Portfolio carbon emissions
The challenges around climate change are of increasing concern. The Board has
placed greater importance on considering the issue separately from other ESG
issues.
The portfolio's carbon emissions have remained consistently below its benchmark,
the MSCI All Country World Index (GBP).
Company engagement
The Board expects its appointed investment manager to influence through
engagement. This is not always feasible given the small percentage of any
company's stock which the Company generally holds. The Board favours a policy of
engagement over divestment. However, if attempts to influence companies show
little evidence of success and they are failing to make their businesses more
sustainable we expect our appointed investment manager to sell holdings.
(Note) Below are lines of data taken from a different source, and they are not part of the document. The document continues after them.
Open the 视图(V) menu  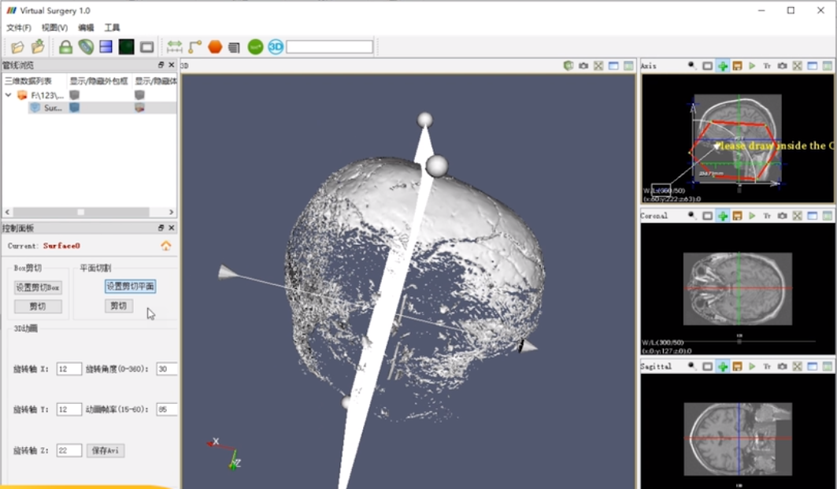(54, 28)
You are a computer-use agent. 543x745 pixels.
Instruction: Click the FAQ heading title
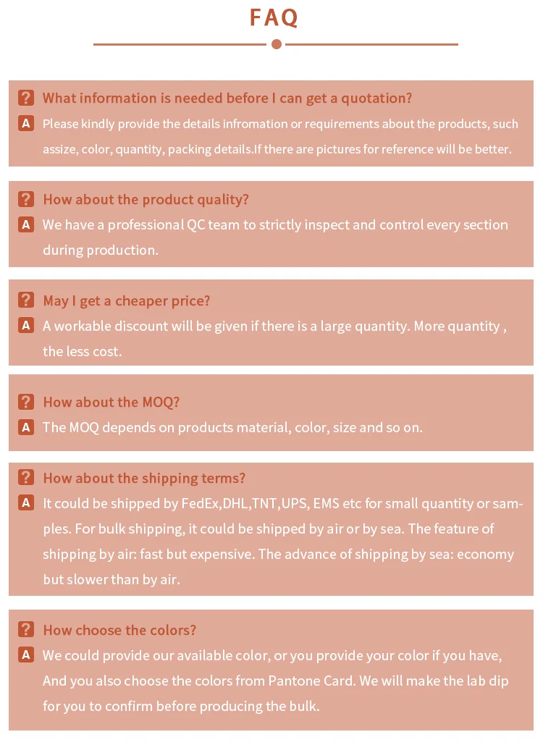click(274, 17)
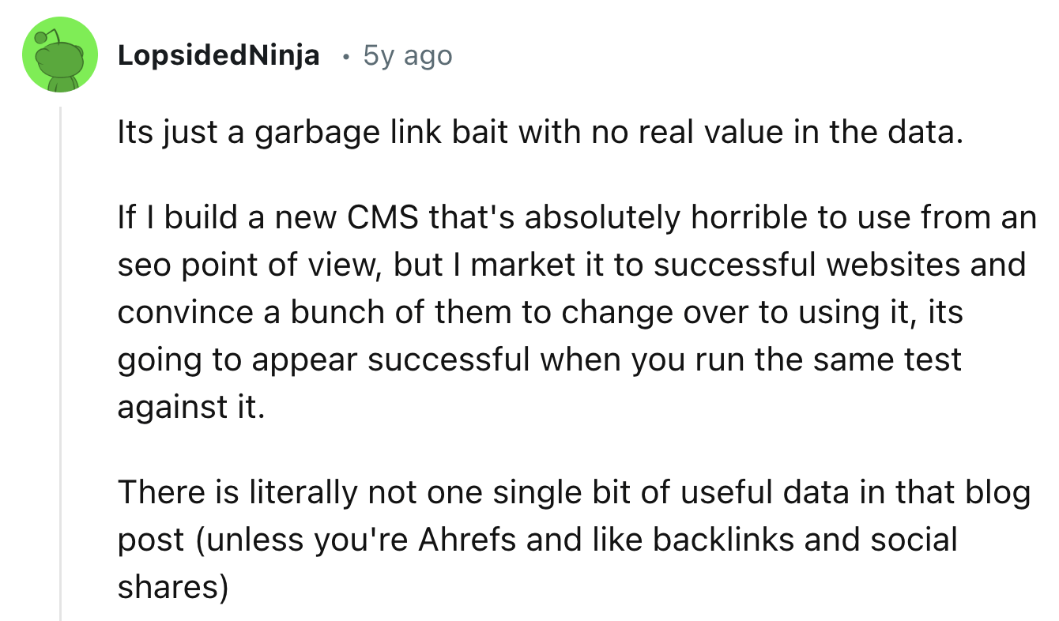
Task: Click the phrase "successful websites" in the comment
Action: pos(799,265)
Key performance indicators ("KPIs")
The performance of the Company is reviewed regularly by the Board and it uses a
number of KPIs to assess the Company's success in meeting its objective. The
KPIs which have been established for this purpose are set out below:
Net asset value performance compared to the MSCI All Country World Index (GBP)
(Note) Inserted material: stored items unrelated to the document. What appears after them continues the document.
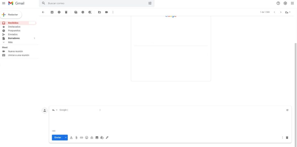Delete the email with the trash icon

pyautogui.click(x=66, y=12)
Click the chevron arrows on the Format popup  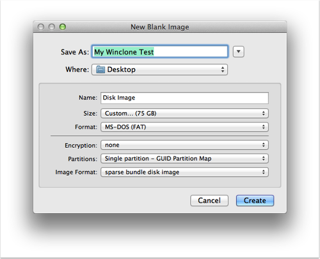264,127
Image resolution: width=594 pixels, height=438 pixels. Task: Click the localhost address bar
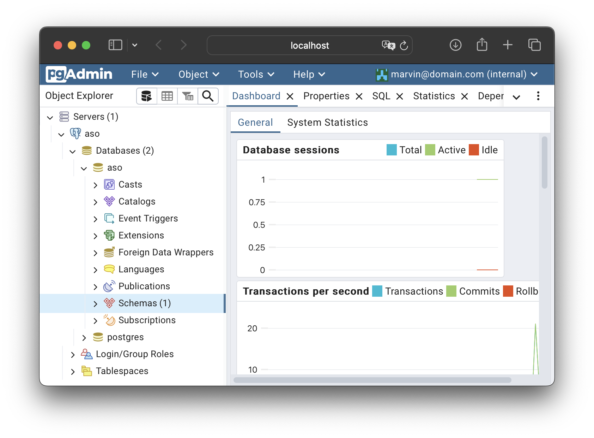pyautogui.click(x=309, y=46)
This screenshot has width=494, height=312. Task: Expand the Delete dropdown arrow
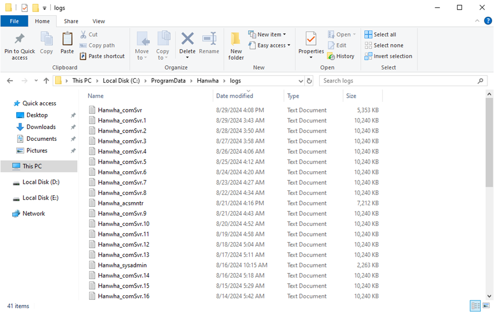[x=187, y=58]
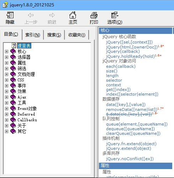Switch to the 搜索(S) tab
This screenshot has height=178, width=174.
[54, 35]
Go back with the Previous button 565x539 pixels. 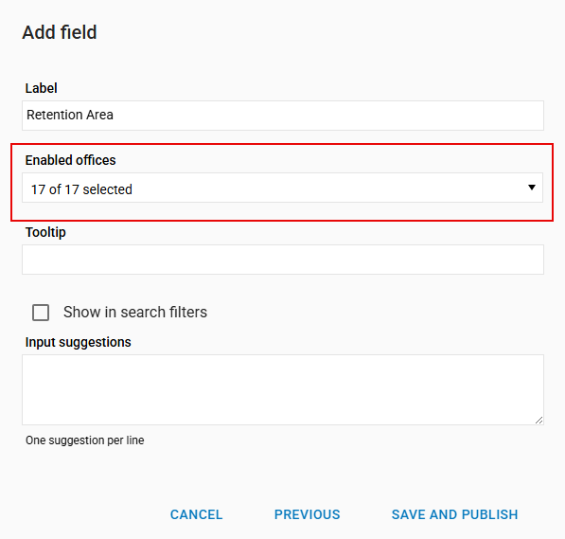tap(307, 514)
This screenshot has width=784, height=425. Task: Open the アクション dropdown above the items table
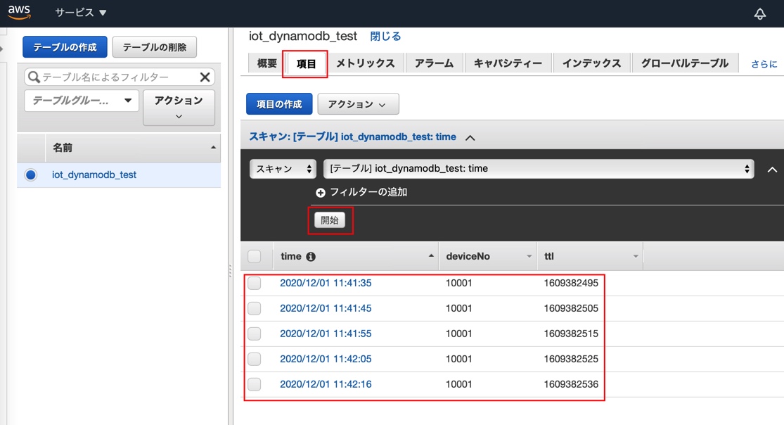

The Board monitors the performance of the net asset value per share against that
of the MSCI All Country World Index (GBP).
Share price performance
The Board monitors the performance of the share price of the Company to ensure
that it reflects the performance of the net asset value.
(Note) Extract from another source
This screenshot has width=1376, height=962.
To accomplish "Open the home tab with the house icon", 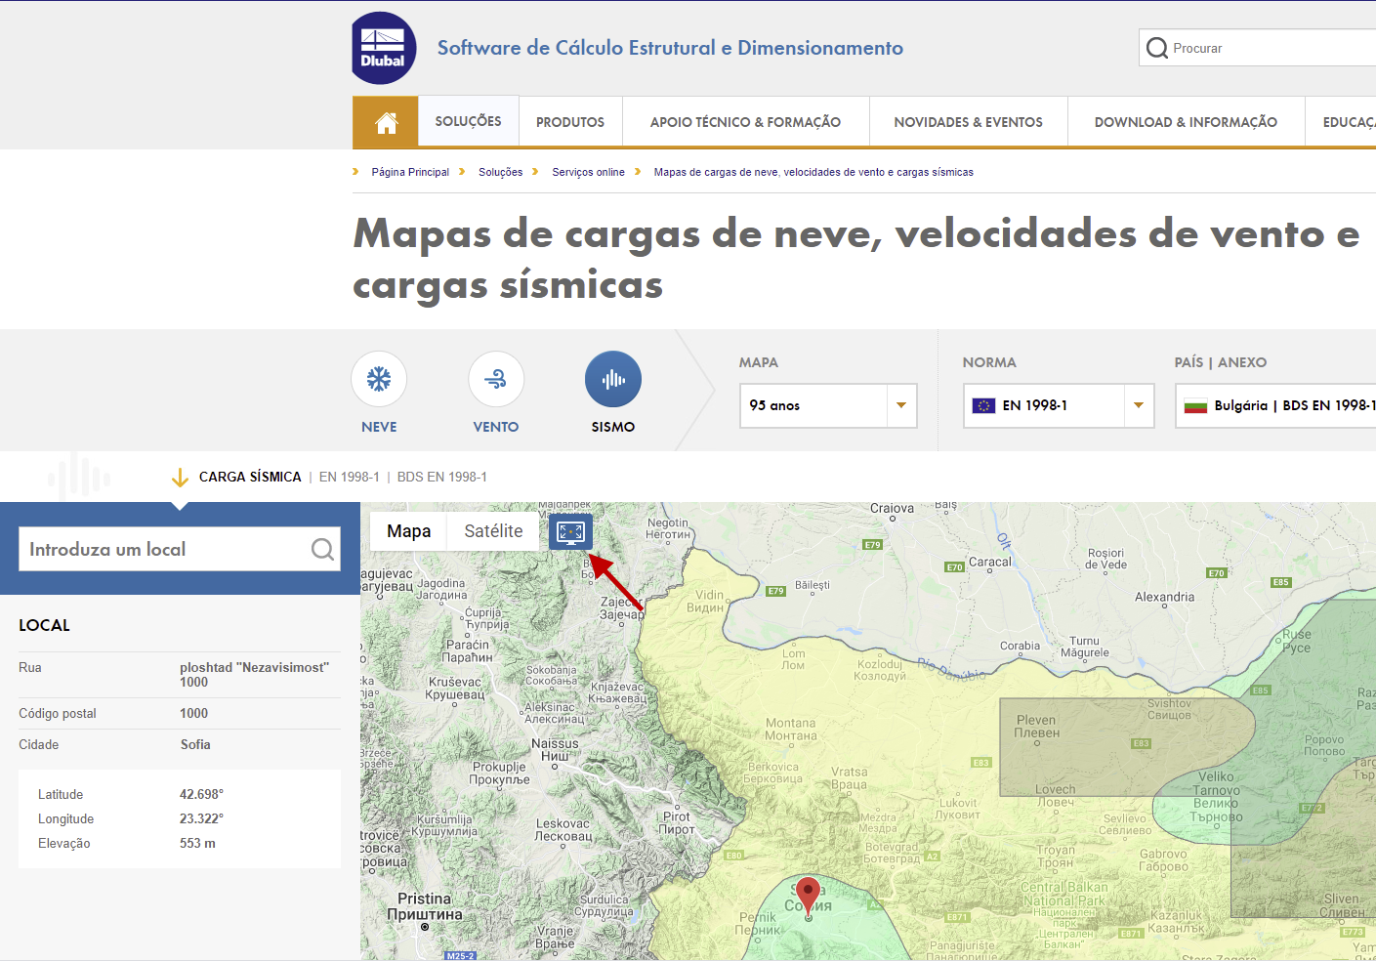I will click(x=385, y=121).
Further details of the 2023 returns can be found within the Chairman's Statement
and Investment Manager's Review.
Share price (discount)/premium to net asset value
The Board recognises that it is in the interests of shareholders to maintain a
share price as close as possible to the net asset value ("NAV") per share. The
policy of the Board is to limit the discount or premium to a maximum of 2 per
cent of NAV in normal circumstances. The Company may issue shares at such times
as demand is not being met by liquidity in the market and buy back shares when
there is excess supply. This policy has proved consistently effective in
generating value within the Company and protecting shareholders' liquidity
requirements. This current year has continued to bring volatility from
geopolitical events in Ukraine/Russia as well as inflationary pressures. The
Company's shares, which were trading at a premium of 0.1% to NAV at the start of
the year, moved to a discount of 4.3% of NAV at the year end. At all times the
Company sought to manage the discount and premium within the target parameters
and achieved an average discount of 1% over the year. While the Company declares
its NAV daily, markets are open almost twenty four hours per day and this
accounts for the wider range in premium and discount in 2023 shown on the
following chart. During the year the Company issued 1,133,200 shares raising
£8.1m net of costs (representing 1.7% of the issued share capital at the start
of the year) and bought back 4,002,662 shares (representing 6.1% of the issued
share capital at the start of the year) at a cost of £28,729,744. As the Company
has utilised a significant proportion of the authorities granted by shareholders
at the last AGM to undertake buybacks, the Company convened a special meeting on
8 September 2023 to apply for additional authorities up until the next AGM. The
reason for doing this was to ensure the Company would be able to continue to
operate its discount control programme efficiently up until the next AGM.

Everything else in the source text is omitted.